──────── Records shown

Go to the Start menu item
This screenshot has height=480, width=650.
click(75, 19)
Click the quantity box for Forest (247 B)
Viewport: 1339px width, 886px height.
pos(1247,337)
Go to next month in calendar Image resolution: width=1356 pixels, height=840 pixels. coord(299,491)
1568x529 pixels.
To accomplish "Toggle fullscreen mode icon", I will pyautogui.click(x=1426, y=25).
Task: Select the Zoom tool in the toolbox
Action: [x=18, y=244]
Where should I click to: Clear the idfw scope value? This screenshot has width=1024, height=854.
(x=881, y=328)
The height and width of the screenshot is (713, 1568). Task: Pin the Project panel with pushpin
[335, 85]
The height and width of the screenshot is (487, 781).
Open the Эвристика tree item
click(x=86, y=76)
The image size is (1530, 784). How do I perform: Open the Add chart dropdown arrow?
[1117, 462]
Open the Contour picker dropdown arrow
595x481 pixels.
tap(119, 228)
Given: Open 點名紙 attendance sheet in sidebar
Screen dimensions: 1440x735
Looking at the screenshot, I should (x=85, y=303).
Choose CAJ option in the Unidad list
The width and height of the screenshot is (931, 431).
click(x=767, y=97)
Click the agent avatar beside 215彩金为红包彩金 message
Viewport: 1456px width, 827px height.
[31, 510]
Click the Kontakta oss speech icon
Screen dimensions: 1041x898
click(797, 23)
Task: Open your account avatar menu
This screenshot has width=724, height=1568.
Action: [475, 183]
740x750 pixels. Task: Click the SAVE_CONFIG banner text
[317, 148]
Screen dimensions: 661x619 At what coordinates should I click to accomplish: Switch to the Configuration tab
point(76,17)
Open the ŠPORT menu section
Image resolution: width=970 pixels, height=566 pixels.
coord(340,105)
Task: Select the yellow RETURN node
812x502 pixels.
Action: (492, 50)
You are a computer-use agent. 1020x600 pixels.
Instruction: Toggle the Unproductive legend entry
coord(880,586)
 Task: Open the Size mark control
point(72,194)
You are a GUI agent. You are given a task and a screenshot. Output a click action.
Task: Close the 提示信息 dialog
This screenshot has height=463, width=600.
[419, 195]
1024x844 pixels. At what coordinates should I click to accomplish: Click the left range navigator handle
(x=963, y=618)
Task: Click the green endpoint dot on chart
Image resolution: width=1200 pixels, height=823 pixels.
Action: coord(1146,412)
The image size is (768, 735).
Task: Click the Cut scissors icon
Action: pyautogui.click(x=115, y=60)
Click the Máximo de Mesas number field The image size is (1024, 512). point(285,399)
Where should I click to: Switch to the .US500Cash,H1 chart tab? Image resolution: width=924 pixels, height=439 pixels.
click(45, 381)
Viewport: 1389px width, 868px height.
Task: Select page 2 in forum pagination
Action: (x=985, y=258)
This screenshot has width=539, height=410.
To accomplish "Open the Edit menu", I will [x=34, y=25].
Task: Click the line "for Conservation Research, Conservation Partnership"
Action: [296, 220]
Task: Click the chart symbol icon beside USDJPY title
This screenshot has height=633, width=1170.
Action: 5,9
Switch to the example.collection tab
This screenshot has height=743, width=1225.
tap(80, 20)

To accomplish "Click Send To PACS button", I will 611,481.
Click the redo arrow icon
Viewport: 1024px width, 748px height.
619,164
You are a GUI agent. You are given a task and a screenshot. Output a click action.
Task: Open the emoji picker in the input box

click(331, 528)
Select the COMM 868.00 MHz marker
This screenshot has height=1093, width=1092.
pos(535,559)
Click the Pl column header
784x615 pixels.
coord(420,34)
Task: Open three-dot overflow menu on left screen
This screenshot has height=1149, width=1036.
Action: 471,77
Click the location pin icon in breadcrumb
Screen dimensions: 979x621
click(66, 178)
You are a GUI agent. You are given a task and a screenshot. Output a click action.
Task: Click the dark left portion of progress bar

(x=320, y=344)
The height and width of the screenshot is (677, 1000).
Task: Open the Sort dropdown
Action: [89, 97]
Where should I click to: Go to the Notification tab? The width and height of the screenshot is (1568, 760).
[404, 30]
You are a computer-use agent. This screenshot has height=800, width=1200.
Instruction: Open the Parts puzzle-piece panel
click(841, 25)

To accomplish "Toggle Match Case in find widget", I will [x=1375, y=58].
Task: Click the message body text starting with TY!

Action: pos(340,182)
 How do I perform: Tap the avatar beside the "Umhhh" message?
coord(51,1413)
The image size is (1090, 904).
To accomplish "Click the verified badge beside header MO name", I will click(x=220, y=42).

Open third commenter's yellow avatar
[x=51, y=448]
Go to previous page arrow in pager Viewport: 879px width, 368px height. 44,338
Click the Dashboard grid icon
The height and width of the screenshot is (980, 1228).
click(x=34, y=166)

────────────────

* What the task requires: Would you output, from the records above, exactly the run of lines that starts at the line containing "Where should I click to: Switch" and ends at the line containing "This screenshot has width=539, height=410.", and only that run?

* Completed task:
Where should I click to: Switch to the .US500Cash,H1 chart tab? Image resolution: width=924 pixels, height=439 pixels.
click(45, 381)
Viewport: 1389px width, 868px height.
Task: Select page 2 in forum pagination
Action: (x=985, y=258)
This screenshot has width=539, height=410.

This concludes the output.